Eu tenho mil razões pra te odiar. Se você fosse uma pessoa, seria, sem dúvida, uma das mais complicadas. Com os conflitos mais profundos, principalmente em relação à sua identidade. Mas você teria muito a ensinar e, sem dúvida, muitas experiências pra compartilhar. Eu escolho as boas, de qualquer modo. Lembra-se de quando eu te vi nascer e disse que tudo iria mudar, que tudo iria melhorar? Eu estava certa. De fato, tudo mudou. Pensar em quantas coisas acontecem e como minha vida mudou nesse ano é quase assustador. E as coisas melhoraram, de fato. Eu aprendi tanto...
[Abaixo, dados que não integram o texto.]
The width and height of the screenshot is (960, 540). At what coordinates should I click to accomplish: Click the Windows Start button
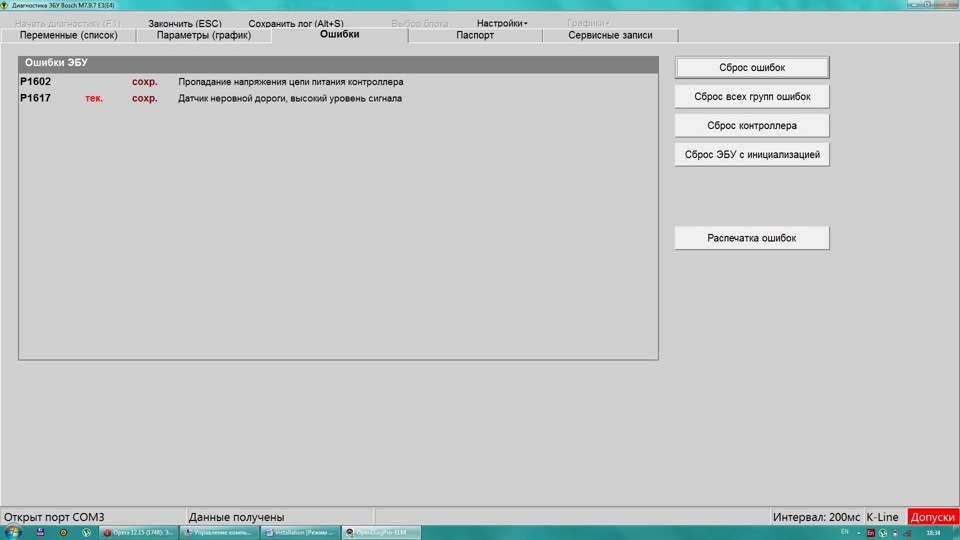click(x=11, y=532)
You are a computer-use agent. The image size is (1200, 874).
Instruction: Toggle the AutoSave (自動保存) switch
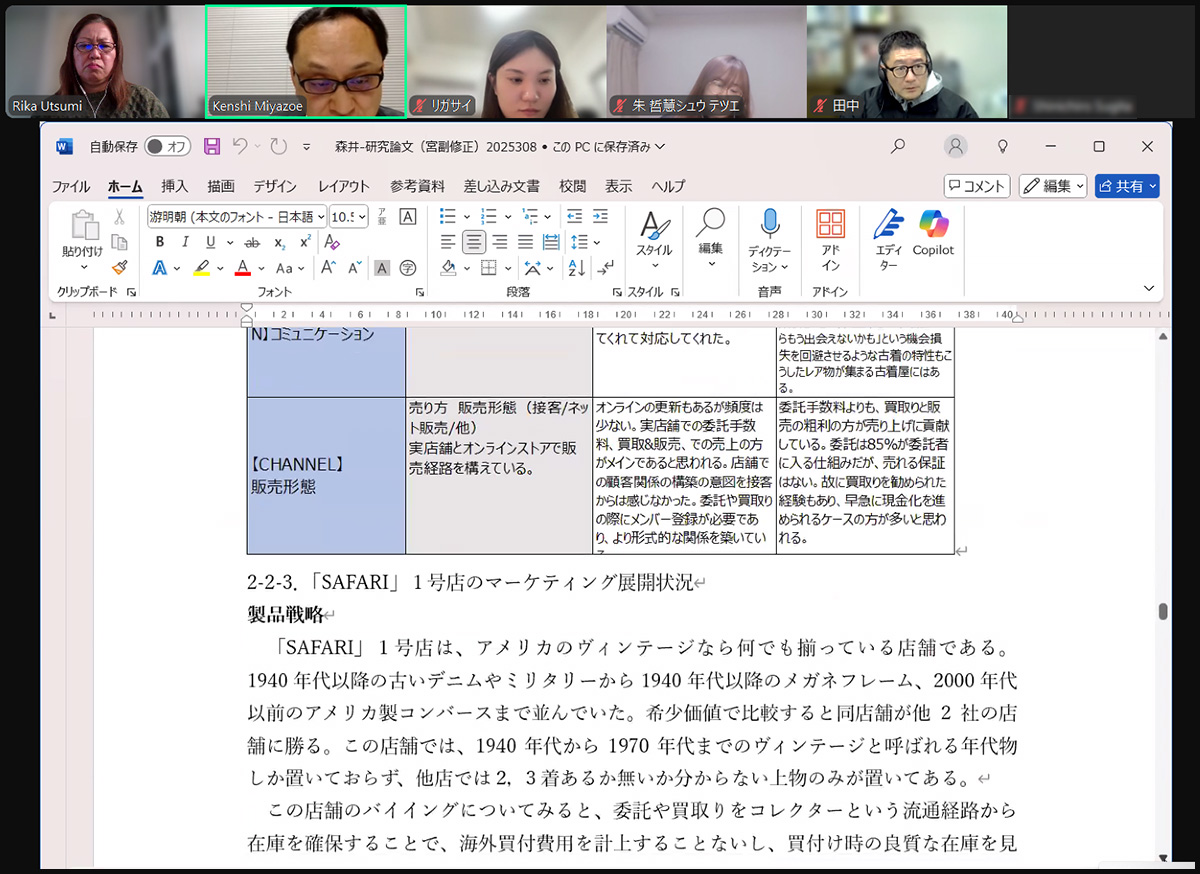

Mas, depois de um tempo, a gente percebe que, pra aprender as lições mais difíceis, temos que passar pelos momentos mais difíceis. Pelas situações mais complicadas, que dobram os nossos olhos até que eles enxerguem de forma diferente. E às vezes, quando percebemos, a situação é mais simples do que parecia. Às vezes não há situação alguma, a não ser uma grande bagunça dentro de nós mesmos, dentro de nossas mentes, de nossas ações.
A parte mais difícil de tudo isso é quando temos que nos enxergar. Quando temos que perceber o que fazemos certo, o que fazemos errado, enfim; perceber o que fazemos. Até porque, em alguns momentos, minha concepção de certo e errado ficou indecisa. É certo, mas por que é certo? Algumas coisas conseguem ser tão erradas e tão certas ao mesmo tempo. O pior sempre acontece quando não sabemos nem o que aquilo nos faz sentir. Você me provou que os meus sentimentos são mais complicados do que eu queria que fossem e, às vezes, é preciso mais do que engolir o orgulho pra deixar tudo em pratos limpos.
Conflitos chocam, machucam, cortam, fazem sangrar. Mas conflitos também fazem o que, no fundo, todos nós precisamos: eles abrem. Eles abrem e mostram o que há por dentro, eles mostram o verso, eles mostram a outra face. Eles mostram outro ângulo. É claro que a escolha de enxergar ou não desses ângulos é sempre nossa. Nós nem sabemos, mas é. O ser humano só enxerga o que ele está pronto pra aceitar, ou o que ele simplesmente quer aceitar. Uma das coisas que eu aprendi esse ano foi parar de me aborrecer com pessoas que simplesmente fecham os olhos e enganam a si mesmas. Cada um tem a sua condição, afinal, mas ninguém pode se salvar de si mesmo.
Eu me enfrentei de todos os modos possíveis e a minha promessa mais forte pra essa virada de ano vai ser não enganar a mim mesma. Se eu não fizer isso, sei que não vou me decepcionar. Sei que não vou tapar o sol com peneira e vou saber quando não estou fazendo o suficiente pra conseguir algo. Às vezes, nós reclamamos com tanta facilidade do que acontece e dos outros, a gente reclama do que os outros deixam de fazer ou perceber, mas fechamos os olhos pra nossa parte. Dói, é verdade, porque o egoísmo trabalha sobre nós. E é claro que tudo seria mais fácil se o mundo girasse em torno de mim e todas as pessoas pensassem e funcionassem do mesmo jeito que eu, mas não é assim que acontece. E nunca será.
Depois de passar por um sofrimento que você não tem ideia de como conseguiu superar, você começa a acreditar mais em você. Você descobre que é mais forte do que pensa e que nunca, nunca mesmo, vai crescer o suficiente. Você confia mais em você mesmo. E você vê que o mais importante nem é o que você conseguiu ou não conseguiu fazer, mas sim aceitar quem você realmente é. E, quando você faz isso, é um pouco mais fácil tolerar quem os outros em sua volta realmente são.
Eu tenho muito a te agradecer, ano. Muito a reclamar, também. Mas agora é hora de dizer adeus, aquele último adeus, que sabemos que não tem volta. Espero que você sinta falta de mim e que eu realmente não sinta de você.